SECTION 230 DOES NOT SAY THAT
Equally egregious, Oldham confuses Section 230 in a manner akin to internet trolls. He notes that, because the law says that you cannot hold interactive computer services liable as if they were publishers, that means they have declared themselves not to be publishers, and therefore cannot avail themselves of the First Amendment’s protections for publishers.
This is a legalese version of the nonsense myth that Section 230 requires websites to declare themselves a “publisher” or a “platform.” The law does no such thing. But Oldham pretends it does.
Even worse, to make all this work, Oldham literally rewrites Section 230 on the fly, claiming (falsely) that it “only considers the removal of limited categories of content, like obscene, excessively violent, and similarly objectionable expression.”
This is wrong in three separate ways (actually, more, but I’ll just cover the most egregious three).
First, he leaves out that Section 230 explicitly states that it protects removals based on what the provider considers to be objectionable, not the state. That is, it makes it clear that the site itself gets the editorial discretion. Second, he limits the full list of content that is described (which goes way beyond obscene and excessively violent) and leaves out that it makes clear these removals are protected even if such content may be “constitutionally protected.” And third, most egregiously, he rewrites the law to say “similarly objectionable” (suggesting it must be similar to other items in the list) when the law actually says “otherwise objectionable.” The combination of “the provider considers” and “otherwise objectionable” has always made it clear that the sites (not the government) have the leeway to decide.
“This is a legalese version of the nonsense myth that Section 230 requires websites to declare themselves a ‘publisher’ or a ‘platform.’ The law does no such thing.”
Oldham literally needed to rewrite the law to pretend otherwise. And I’m pretty sure that the judicial branch is not supposed to rewrite laws to pretend they say something they don’t.
Based on all of these (and many more!) mistakes, Oldham gets to pretend that the First Amendment does not apply to editorial discretion (it does). He pretends that social media sites’ reputations are not tied up in what is posted on their sites (they are, as made clear by Bob Iger’s recent admission that Disney decided to not buy Twitter because of all the “hate speech” which would hurt Disney’s brand). Oldham insists that Nazi and terrorist content on sites is merely a “hypothetical” problem, rather than something sites deal with every day (again, belied by both reality and Iger’s comments). And he pretends the First Amendment can bind private companies.

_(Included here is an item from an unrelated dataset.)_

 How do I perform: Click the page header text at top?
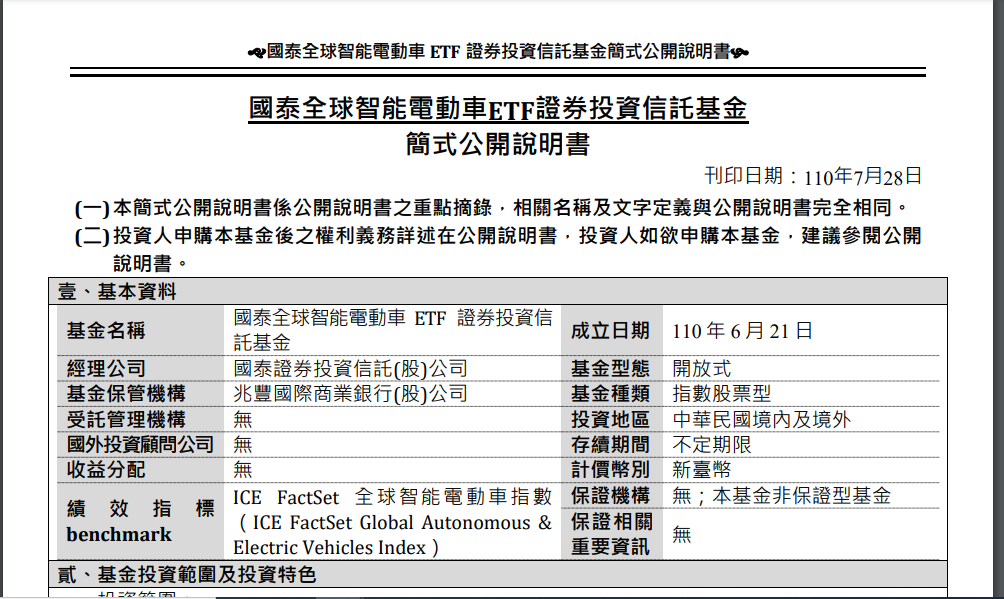(x=497, y=52)
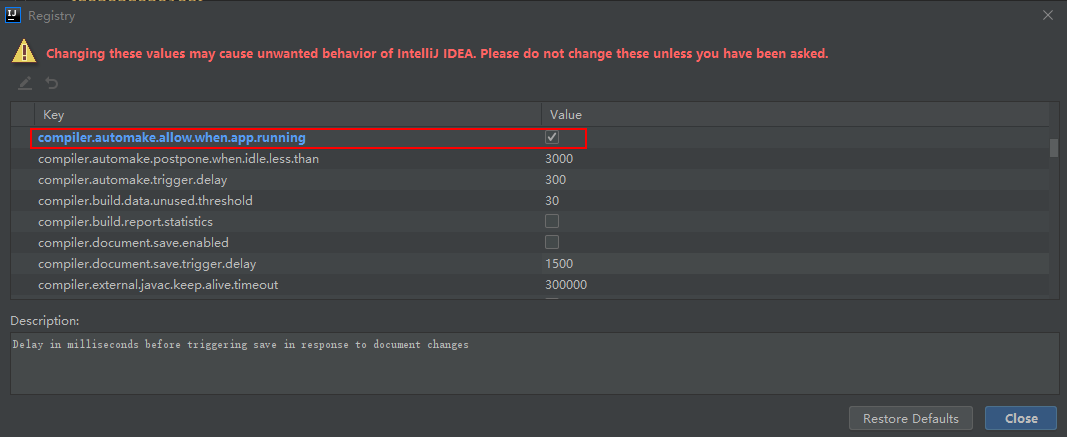1067x437 pixels.
Task: Click inside the Description text area
Action: coord(534,363)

It goes against a century’s worth of First Amendment precedent. It goes against decades’ worth of (mainly conservative) jurisprudence regarding the First Amendment rights of corporations. It selectively rewrites inconvenient laws.

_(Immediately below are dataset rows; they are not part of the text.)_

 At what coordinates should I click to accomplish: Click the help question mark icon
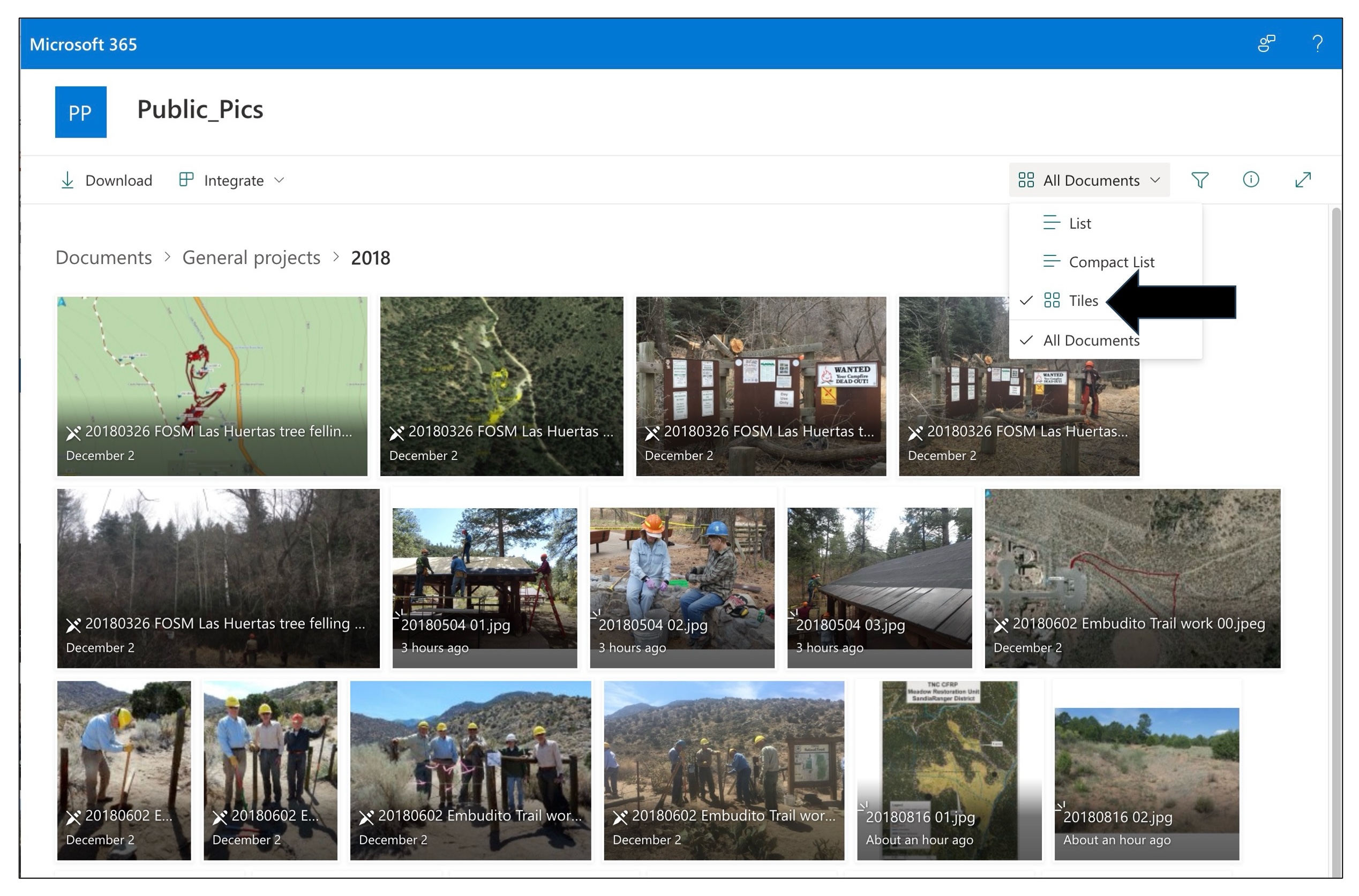tap(1317, 44)
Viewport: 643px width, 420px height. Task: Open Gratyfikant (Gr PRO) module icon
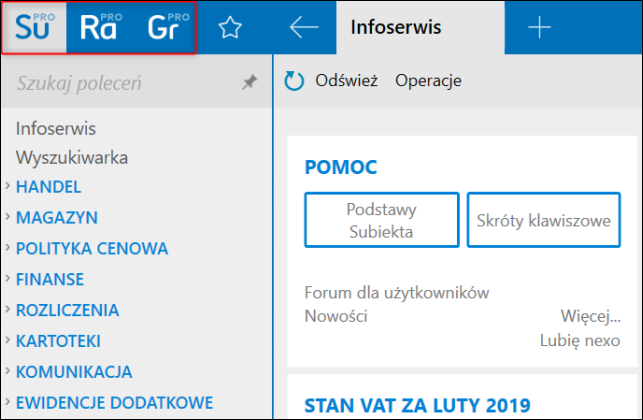tap(166, 28)
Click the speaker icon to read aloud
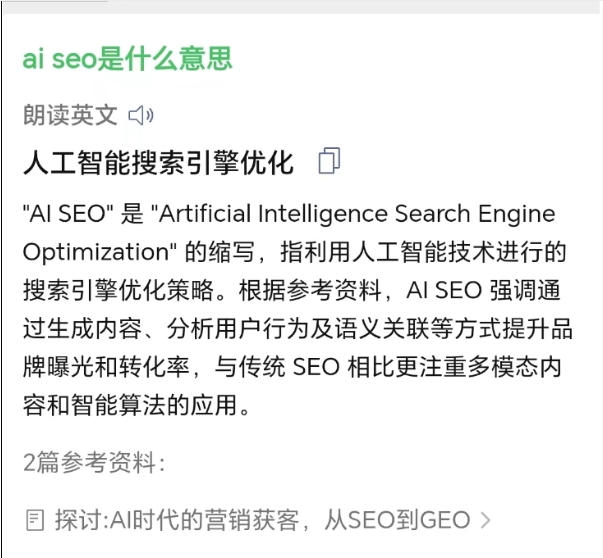The width and height of the screenshot is (603, 558). point(141,116)
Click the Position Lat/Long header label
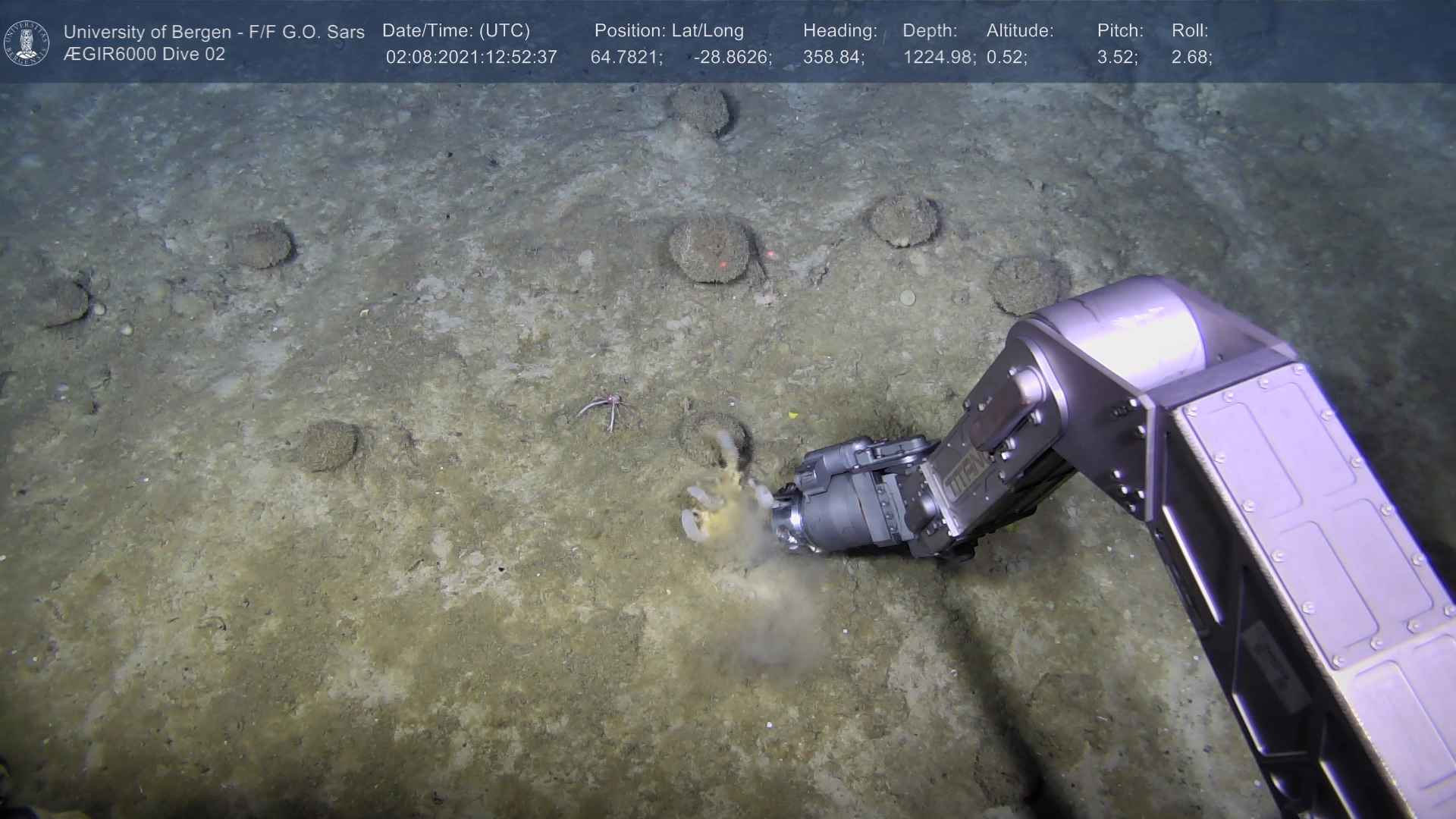 669,31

But hey, it might let Texas force Twitter to return Donald Trump’s account, so who cares about all that?
In all likelihood, the Supreme Court will need to review this ruling (perhaps in combination with Florida’s appeal). Justices Clarence Thomas and Samuel Alito have been making noise about how they view content moderation similarly (even if this means both justices need to completely ignore multiple previous opinions they’ve signed onto). It’s unclear how the rest of the Court will rule.
Justice Kavanaugh is likely the key vote, as his ruling in Halleck is so clearly on point, and so recent, he’d need to reverse nearly everything he wrote just a few years ago to embrace this 5th Circuit interpretation.
A few years ago that would have been seen as impossible. But so too would have been a conservative, Federalist Society judge in the 5th Circuit deciding that private companies have no editorial discretion and that the state can compel them to host content they wish not to associate with.